On Tue 02-05-17 08:49:14, Jens Axboe wrote:
> On 05/02/2017 08:45 AM, Christoph Hellwig wrote:
> > On Tue, May 02, 2017 at 12:21:23PM +0200, Jan Kara wrote:
> >> it makes sense to treat REQ_FUA and REQ_PREFLUSH ops as synchronous in
> >> op_is_sync() since callers cannot rely on this anyway... Thoughts?
> > 
> > I'm fine with treating them as sync.
> 
> Yes me too. It makes sense to do so implicitly, and it avoids having
> to go and add REQ_SYNC in a bunch of places. That will also be more
> error proof in the future.
> 
> Jan, will you send a patch for that?

● **Aim A**
Repeat the passage from the email thread word for word, starting at the words "On Tue 02-05-17" and stopping after "this anyway... Thoughts?".

● **Records for processing**
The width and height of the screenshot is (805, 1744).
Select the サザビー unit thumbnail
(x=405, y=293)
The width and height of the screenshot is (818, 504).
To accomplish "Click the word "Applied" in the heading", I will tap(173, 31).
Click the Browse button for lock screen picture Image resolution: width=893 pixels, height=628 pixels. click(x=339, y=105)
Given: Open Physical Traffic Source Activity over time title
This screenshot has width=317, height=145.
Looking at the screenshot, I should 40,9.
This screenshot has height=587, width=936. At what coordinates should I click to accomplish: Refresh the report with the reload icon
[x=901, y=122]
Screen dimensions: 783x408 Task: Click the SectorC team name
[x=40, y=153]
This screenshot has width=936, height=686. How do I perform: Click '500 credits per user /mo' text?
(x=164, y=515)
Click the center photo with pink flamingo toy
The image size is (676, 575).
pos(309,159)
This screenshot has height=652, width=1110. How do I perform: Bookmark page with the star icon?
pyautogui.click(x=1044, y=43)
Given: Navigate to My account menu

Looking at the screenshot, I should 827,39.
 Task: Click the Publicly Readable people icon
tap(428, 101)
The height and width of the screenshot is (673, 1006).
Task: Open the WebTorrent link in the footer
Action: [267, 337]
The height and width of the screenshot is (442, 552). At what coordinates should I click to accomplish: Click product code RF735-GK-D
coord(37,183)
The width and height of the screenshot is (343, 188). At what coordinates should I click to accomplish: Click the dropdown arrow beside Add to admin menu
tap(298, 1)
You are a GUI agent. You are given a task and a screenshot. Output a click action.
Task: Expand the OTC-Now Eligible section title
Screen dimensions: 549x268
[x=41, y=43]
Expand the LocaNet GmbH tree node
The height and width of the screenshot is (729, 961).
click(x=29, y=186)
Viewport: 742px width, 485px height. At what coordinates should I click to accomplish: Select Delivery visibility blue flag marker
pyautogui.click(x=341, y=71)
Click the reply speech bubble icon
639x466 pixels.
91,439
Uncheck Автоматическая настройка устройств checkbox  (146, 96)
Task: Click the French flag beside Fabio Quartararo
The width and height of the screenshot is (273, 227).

● **Aim B**
In the listing, take the lines from the one containing "The width and height of the screenshot is (818, 504)." through the one containing "Looking at the screenshot, I should 40,9.", both included, and swap "Browse" for "Upload" without changing anything else. Return only those lines.

● **Task output A**
On Tue 02-05-17 08:49:14, Jens Axboe wrote:
> On 05/02/2017 08:45 AM, Christoph Hellwig wrote:
> > On Tue, May 02, 2017 at 12:21:23PM +0200, Jan Kara wrote:
> >> it makes sense to treat REQ_FUA and REQ_PREFLUSH ops as synchronous in
> >> op_is_sync() since callers cannot rely on this anyway... Thoughts?

● **Task output B**
The width and height of the screenshot is (818, 504).
To accomplish "Click the word "Applied" in the heading", I will tap(173, 31).
Click the Upload button for lock screen picture Image resolution: width=893 pixels, height=628 pixels. click(x=339, y=105)
Given: Open Physical Traffic Source Activity over time title
This screenshot has width=317, height=145.
Looking at the screenshot, I should 40,9.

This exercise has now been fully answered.